Do you want to spend 10 minutes shooting magic out of your wand like a machine gun at identical enemies?

If you answered no, then you’ll be disappointed to hear that’s every single level in these games. It’s inarguably the worst possible way to experience the story of Harry Potter.

Let’s hope Hogwarts Legacy can do a better job later this year.

Charlie’s Angels

With a series full of camp charm and heavily sexualised stars, you’d think it’d be a sure hit for the world of video games.

Unfortunately, the Charlie’s Angels game is unrelentingly boring. The voice performances were dull, the combat isn’t even remotely engaging, and each level is a slog from start to finish.

Fight Club

In the PS2 era, a fighting game is a solid idea for a movie tie-in, as the genre was flourishing in a major way.

Fight Club has not gone down among the greats though. It struggled to find enough characters to fill the roster, and once you got into a fight, there was no meat on the bone.

Every strike, grab and throw felt weak and dull. You can pick any other fighting game on the market and have a better experience.

Kung-Fu Panda 2

In truth, we could’ve stuffed this entire list full of action platformers based on kids’ films. They were all the rage in the Xbox 360/PS3 eras.

Every film that achieved even the slightest bit of success got one. The Chronicles of Narnia, Looney Tunes Back in Action, Bee Movie, and so many more.

Kung-Fu Panda 2 is the representation of this genre because it ticks all the boxes for how uncreative they are.

They vaguely follow the movie’s plot but have to add in weird detours and minigames to pad out the playtime, and once you’ve seen one level, you’ve seen them all.

E.T the Extra Terrestrial

This game will forever have a place in history for being such a huge failure that it caused the 1983 video game crash.

It was rushed out the door in time for Christmas 1982, and consumers found it a confusing mess of a game.

They returned copies in droves, which lead to Atari’s downfall and a crash that the industry may never have recovered from if Nintendo didn’t come along.

Aliens: Colonial Marines

When it comes to the biggest video game disappointments, Aliens: Colonial Marines is one of the poster children.

This 2013 shooter had all the hype in the world behind it.
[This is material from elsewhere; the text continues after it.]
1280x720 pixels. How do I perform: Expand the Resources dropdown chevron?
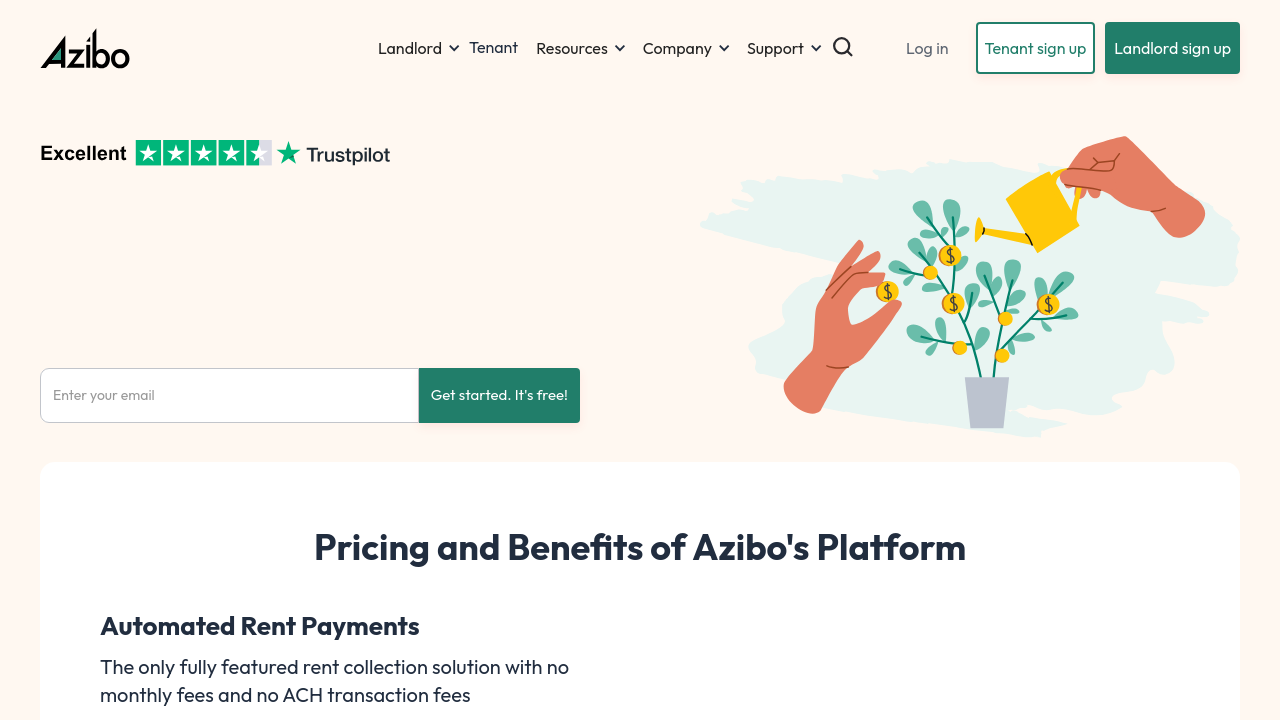point(620,48)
The trailers were filled with the eerie atmosphere that made the Alien franchise so great.

One of the biggest problems was the awful AI of the aliens, which is bad enough, but in 2017 a hilarious and sad discovery was made.
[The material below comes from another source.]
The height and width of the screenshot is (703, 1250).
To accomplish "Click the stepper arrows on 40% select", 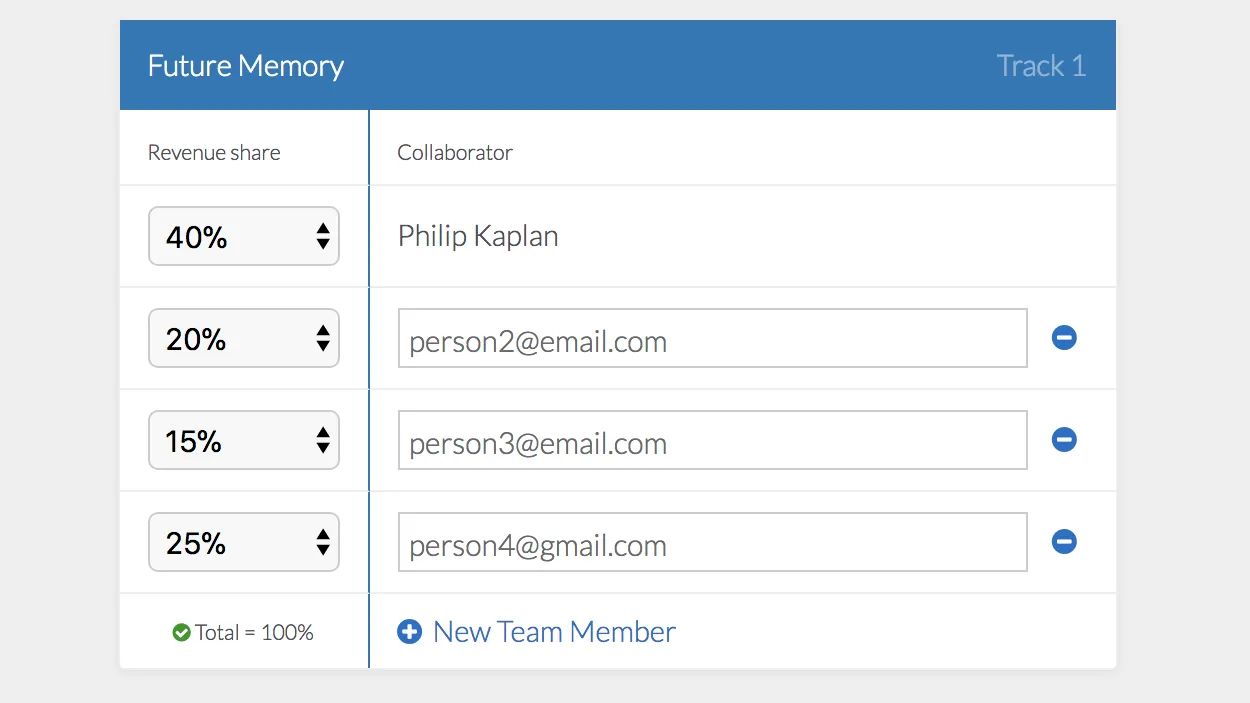I will 322,236.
A modder looking through the game’s code discovered a typo, and when they fixed it, the AI of the aliens significantly improved.


There’s not much to say about Catwoman, it’s the bog-standard trashy movie tie-in.

The voice actors sound like they’re half asleep at all times, the level design is repetitive and boring, and you’ll find a series of issues that never would’ve been allowed into an original title.

Street Fighter: The Movie

This is an interesting case because this is a game adaptation of a movie, which was itself adapting the original Street Fighter games.

It replaced all of the iconic Street Fighter characters with their movie appearances and made a wholly inferior version of every other Street Fighter game.

None of the series’ responsive and impactful combat made it into this title, and no one particularly cared for these versions of the characters.

Rambo: The Video Game

In 2014 an over-the-top military shooter could’ve been a big hit, but some baffling design choices were made.

Firstly, the shooting segments are entirely on rails, something you only find in light-gun arcade games in the modern day.

Secondly, all the other levels are just a series of quick-time events while poorly animated cutscenes play featuring various Rambo antics.

It’s a game that feels outdated in every possible way. Even the audio quality in the cutscenes is terrible.

Fast & Furious: Showdown

Fast & Furious is a franchise made for video games. Supercars going very fast and doing crazy cool stunts for unclear reasons sounds like an awesome premise.

However, every attempt at making a video game out of the franchise has been a failure, this being the biggest of the bunch.

On Metacritic, its userscore is 1.2 out of 10, making it the 8th worst-ranked game on the entire site. That should tell you all you need to know.